Individual Test Performance

The sensitivity and specificity of the eight index tests using DABA as reference test are reported in Table 1. Specificity is generally high (97.1% to 99.4%) and sensitivity low (65.2% to 93.4%). Moreover, the highest specificity (sensitivity) index test had the lowest sensitivity (specificity). No single test meets the CDC or MHRA criteria. Test outcomes are highly, but not perfectly, correlated (average pairwise correlation: 0.75, range: 0.57 to 0.89).

Two-Test Combination Performance

Figure 1 illustrates our four step methodology, using a combination of two index tests – test 6 (Biopanda II) and test 7 (Surescreen). Each of the four possible outcome sequences (+, +), (+, –), (–, +), and (–, –) provides a threshold value that generates a combination test strategy with distinct sensitivity and specificity. Ignoring the lowest threshold value (which trivially classifies all samples as positive) we observe that combining these two tests can achieve a testing strategy with (sensitivity, specificity) values ranging from (98.4% [CI: 97.2%-99.1%], 98.0% [CI: 96.7%-98.9%]) to (72.3% [CI: 68.7%-75.6%], 99.6% [CI: 98.7%-99.9%]) in our data. The former meets MHRA’s but not the CDC’s criteria, while the latter meets the CDC’s criteria albeit with very low sensitivity, but not the MHRA’s. In particular, a threshold between 0.01 and 0.80 classifies outcome sequences in which either test returns a positive outcome (corresponding to the ANY heuristic) as positive, for a sensitivity of 98.4% [CI: 97.2%-99.1%] (given index test sensitivities of 82.7% [CI: 79.6%-85.4%] and 88.0% [CI: 85.3%-90.2%]), with minimal reduction in specificity.

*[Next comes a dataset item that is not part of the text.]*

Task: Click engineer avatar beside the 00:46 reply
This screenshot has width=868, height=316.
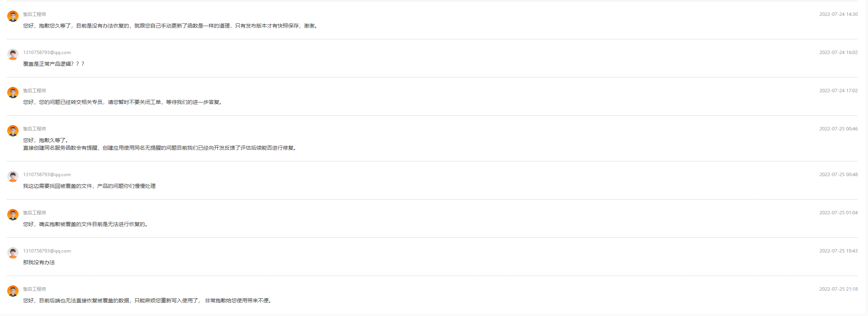Action: point(13,131)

Figure 2 (top) plots the testing possibility frontiers for the 16 two-test combinations in which each index test was used on at least 100 antibody negative and at least 100 antibody positive samples (all estimates and their confidence intervals are included in Supplementary information section 2). Each marked point corresponds to a threshold value for a particular combination test. For ease of viewing, we ignore thresholds which result in sensitivity or specificity below 50%. To gain intuition, in Figure 2 (bottom) we include the results of the ANY and ALL heuristics (the MAJORITY heuristic requires three or more tests) for the same 16 two-test combinations. The marker points with highest sensitivity generally correspond to the ANY heuristic and those with highest specificity to the ALL heuristic. No benchmark improves on a strategy obtained through our methodology.

Figure 2: Two test combination performance

Figure 2 also shows that (6, 7) – i.e., (Biopanda II, Surescreen) – is the only 2-test combination that meets the MHRA criteria, while (2, 8) and (6, 8) – i.e., (Fortress, Abbott) and (Biopanda II, Abbott) – achieve an estimated sensitivity above 98% and specificity above only 96%. Our point estimates indicate that the CDC’s 99.5% specificity criterion is met by 15 out of the 16 two-test combinations, for high-enough thresholds (see full details in Supplementary information section 2). Only outcome sequences with suitably high CPPVs are classified as positive in this case. However, the resulting sensitivities are very low: the highest sensitivity achievable while meeting the CDC criteria is 83.7% [CI: 80.8%-86.2%], for the combination test (2, 7), i.e., (Fortress, Surescreen).

Three-Test Combination Performance

For illustration, we consider test 6 (Biopanda II) and test 7 (Surescreen) as before, adding test 8 (Abbott) to the combination. Three tests result in eight possible outcomes sequences: (+, +, +), (+, +, –), (+, –, +), (+, –, –), (–, +, +), (–, +, –), (–, –, +), or (–, –, –), and therefore eight threshold values. Note that in our approach the ranking of CPPVs is subject to sampling error. Larger sample size, as well as robust optimization techniques[26] can be used to account for this issue.

Figure 3 provides an overview of the four steps and Figure 4 displays the testing possibility frontier for these three tests. Sensitivity/specificity values ranging from (100.0% [CI: 99.4%-100%], 97.4% [CI: 95.9%-98.4%]) to (80.6% [CI: 77.4%-83.5%], 99.8% [CI: 99.0%-100%]) can be obtained, depending on the threshold. A threshold value of 0.6 maximizes sensitivity while maintaining a specificity estimate above 98.0%, resulting in a sensitivity/specificity of (96.3% [CI: 94.6%-97.5%], 98.9% [CI: 97.8%-99.5%]), classifying 5 outcome sequences, (+, +, +), (+, +, –), (+, –, +), (–, +, +) and (–, +, –), as positive and the remaining 3 as negative. Figure 4 shows that for this three-test combination, no benchmark heuristic (ANY/ALL/MAJORITY) achieves higher sensitivity than 94.8% and specificity above 98%. The threshold rule achieves higher sensitivity because at a threshold of 0.6, it classifies the outcome sequence (–, +, –) as positive, despite two negative index tests.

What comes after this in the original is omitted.